Tony Bourdain was at the Union Square Barnes & Noble last night to do a joint reading and signing with Michael Ruhlman, author of The Elements of Cooking. Interviewing Bourdain is effortless: The man is a nonstop font of opinions and bons mots, so we just took out our notebook and started writing. What, for instance, did he think of the reopening of his favorite bar, Siberia? (“When Siberia closed my life as an alcoholic ended,” he said wistfully. “Tracey [Westmoreland] is a man of many mysteries. I’m skeptical.
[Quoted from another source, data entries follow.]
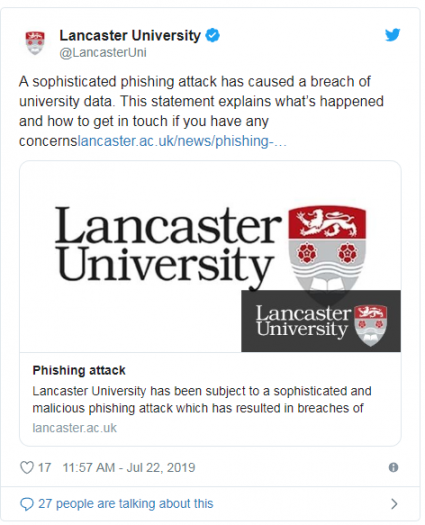Expand conversation with right chevron arrow
Screen dimensions: 425x525
(395, 504)
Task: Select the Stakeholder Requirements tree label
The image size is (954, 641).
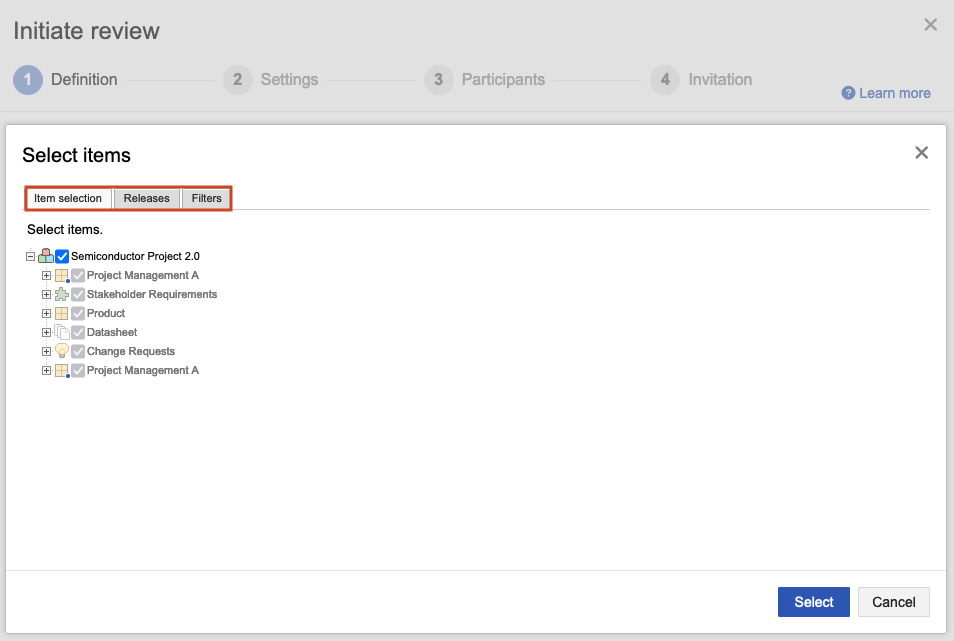Action: tap(152, 295)
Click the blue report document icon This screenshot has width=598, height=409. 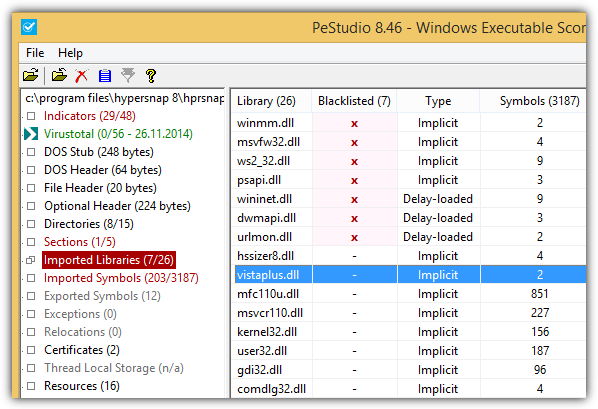[x=105, y=76]
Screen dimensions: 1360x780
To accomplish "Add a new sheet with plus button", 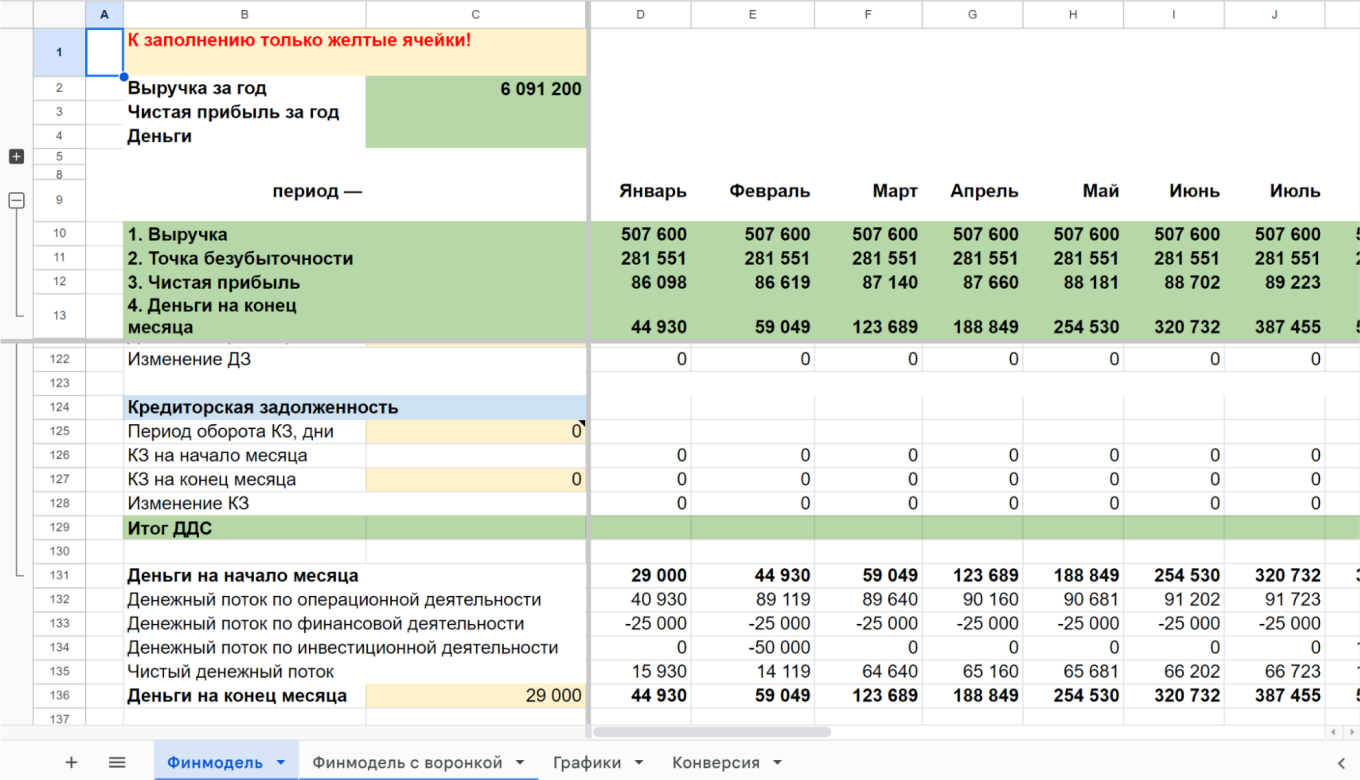I will [x=71, y=762].
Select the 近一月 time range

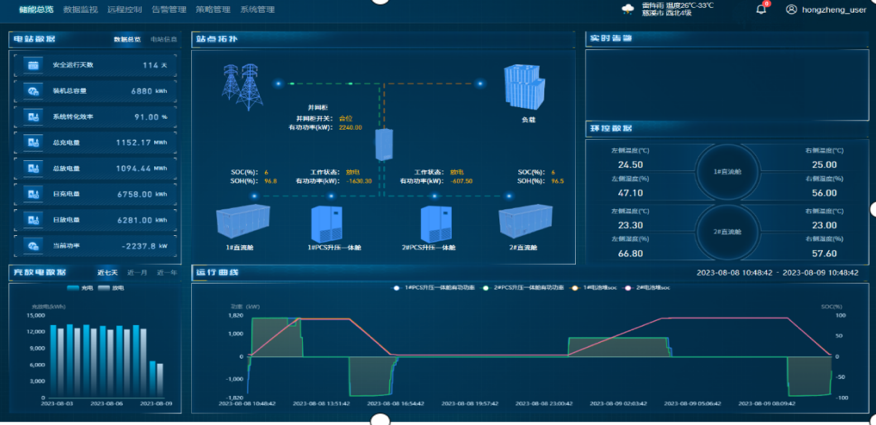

Siberia reopening? [Sarcastically] Yeah, I’d like to see that.” Bourdain also told us that, sometime in the next two weeks, he was going to go back for one night to his old job at Les Halles, personally working the sauté station on a crowded night for his TV show, No Reservations. And he would not be alone back in the trenches: A few feet away, Eric Ripert would be working the grill station, cooking meat all night.
Given all of his travels, what does Bourdain think New York needs? A giant food court, of course.
• “New York can hold its own with anyplace in terms of high-end restaurants, but it really suffers in comparison with places like Hong Kong and Singapore. Those food courts where you have 30 chefs all cooking one dish? That’s what we’re missing. Imagine if the Red Hook ball fields had running water and were somewhere like Wall Street where people actually worked? Are you telling me that wouldn’t be huge?”
• “I still like to go to the Subway Inn sometimes. It’s still kind’ve grimy. You have to Purell down aftewards.”
• “I know the Corner Bistro isn’t the best burger, but I love it. You go in the afternoon, and it’s the same regulars from the neighborhood that were there when I was cooking in that area in the seventies. The guys from the Lion’s Head, Montana — they’re all there. You have to go at around 4 p.m. That’s really when a bar is most itself — at night yuppie dickheads invade the place.”
• “What I really crave when I’m away from New York is a piece of New York–style utility pizza, which you can hold by the crust and will tip just a little and run a little grease down at the tip. My wife is Italian, but come on! Those people eat pizza with a knife and fork! She considers the Lombardi’s white-clam pie an abomination, but I really love it.”